Data Concepts#
What are Data-Driven Problems?#
Data can be enormously helpful with formulating policies, providing services and performing government tasks. This is something that we will tackle systematically. Taking a data-driven approach refers to the systematic collection, management, analysis, interpretation and application of data. [DIGIbeter, 2019]
Data driven solutions have the following characteristics:
They access data that has been collected
This data may be collect by the solution or retrieved from a third-party
Quality of the data is important than the quantity
They query the data
The storage of the data must enable the querying of the data
They interpret the data
Analysis of the retrieved data to provide insight.
The DIKW Pyramid#
The DIKW Pyramid is introduced is use to understand the way data is converted to wisdom, which is the one overall goal of data. [Literacy, 2020]
Data needs to be transformed to become meaningful and meet the needs of the user. This process is represented by the DIKW Pyramid.
In summary:
data: clear and definitive facts
information: data + the context that data is found in
knowledge: information + experience that relates to this kind of information
wisdom: knowledge + action in response to the new knowledge
Consider this example for the DIWK Pyramid in action
data: 3000mm
information: 3000mm is the length of a timber board I am buying
knowledge: previously I could not fit a 2600mm timber board in my car
wisdom: I will have to get the board delivered
What is data-driven programming#
For the purposes of this course, data-driven programming filters, transforms and aggregates structured data.
Working with data#
A data driven application can be though as having three different viewing layers:
External layer:
what the end user will see (UI)
ensure the data is represented in a way that enhances understanding
Internal layer:
relates to the underlying operational and physical storage such a file systems, management systems etc.

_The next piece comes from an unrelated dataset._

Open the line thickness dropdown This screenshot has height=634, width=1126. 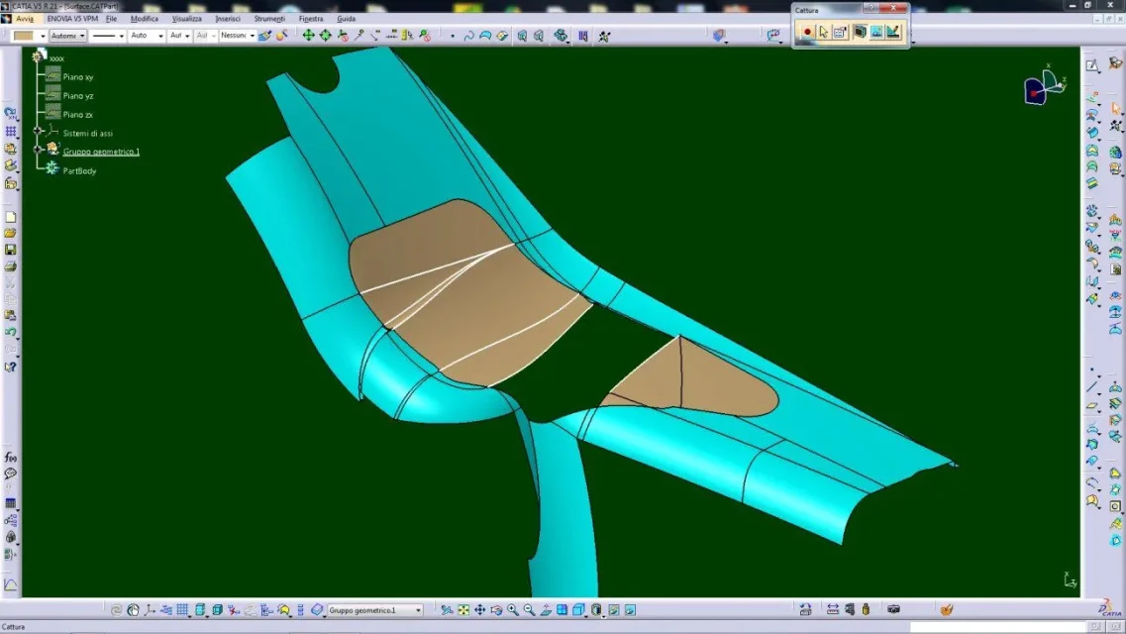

modern computer technologies automate this process.
Logical layer:
conceptually sits between external layer and internal layer
relates to how data is stored that ensures:
data integrity: data is maintained to to continue to have meaning and value
data reliability: the ability to trust that data accurately reflects the facts descriptions or actions it is representing
data validity: the data meets defined formats, rules and criteria or order to maintain integrity and reliability
usually symbolic or structured representations that show links between data
Unit 2 subject matter covered:
Understand the nature of data-driven problems
Understand the difference between data, information and wisdom
Understand that data-driven programming is typically applied to streams of structured data for filtering, transforming, aggregating (such as computing statistics), or calling other programs [QCAA, 2017]